Copy the part of the Gurevitch lecture page that runs from "The Portland State University Foundation" up to and including "State University campus.", word for word.

> **Document excerpt**
━━━━━━━━━━

In 2006, the Department of Physics began the Mark Gurevitch Memorial Lecture series as a tribute to Dr. Mark Gurevitch, former chair of the Physics Department.

Mark Gurevitch was born in 1916 in Russia to parents Ralph and Celia Gurevitch. Dr. Gurevitch attended the University of California at Berkeley where he completed his doctorate and joined the physics department at Portland State University in 1958. He held the position of department chair for 24 years.

Dr. Gurevitch accomplished many things in his time at Portland State University; he saw the physics department grow from a two year college to a graduate program, he was instrumental in hiring the first professor of biophysics, and in growing the biophysics group within the Physics Department. Dr. Gurevitch retired twice from Portland State University, once in the early 80’s, in order to save three other faculty members from budget cuts, and again in 1991, when department chair duties were turned over to Dr. Erik Bodegom.

The Portland State University Foundation Gurevitch Lecture Fund supports the annual lecture series and allows the Department of Physics to bring internationally recognized speakers to the Portland State University campus.

 Lectures

7th Annual Lecture
May 21, 2013

5:00 PM, SBA 190

Dr. Anton Zeiliger

Physics Department at University of Vienna

Quantum Experiments with Photons: From the Foundations towards a New Technology


In the talk I will start with a brief introductory review of some important fundamental concepts in the foundations of quantum physics like superposition, the measurement process, and entanglement. Then, focusing on photons,  I show how these have given rise to the field of quantum information. I will present recent experiments on long distance quantum teleportation, on other nonlocal phenomena, and on optical quantum computation.

━━━━━━━━━━

> **Material provided**
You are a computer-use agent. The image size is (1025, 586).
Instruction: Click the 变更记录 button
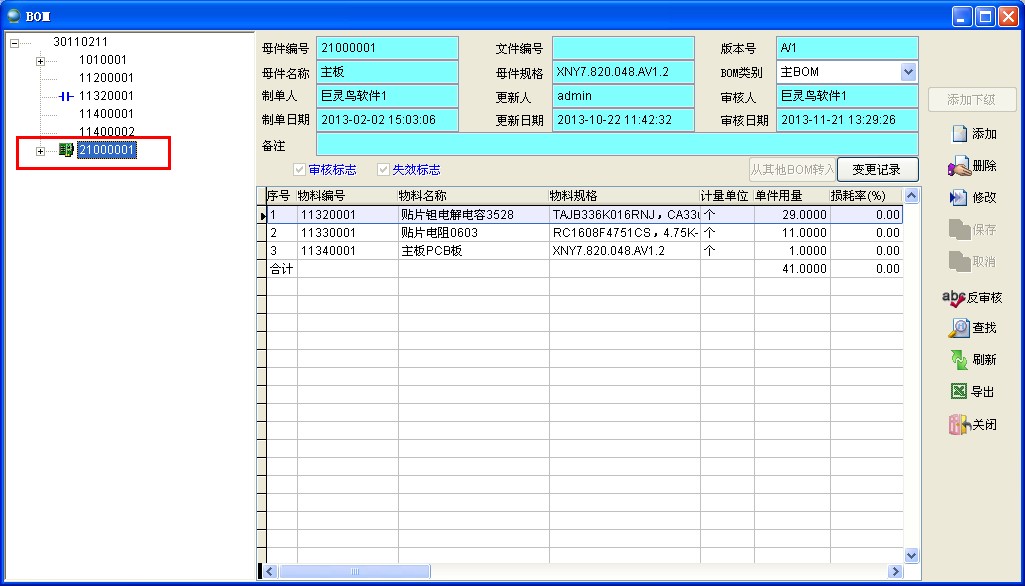(x=877, y=169)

━━━━━━━━━━

> **The answer**
The Portland State University Foundation Gurevitch Lecture Fund supports the annual lecture series and allows the Department of Physics to bring internationally recognized speakers to the Portland State University campus.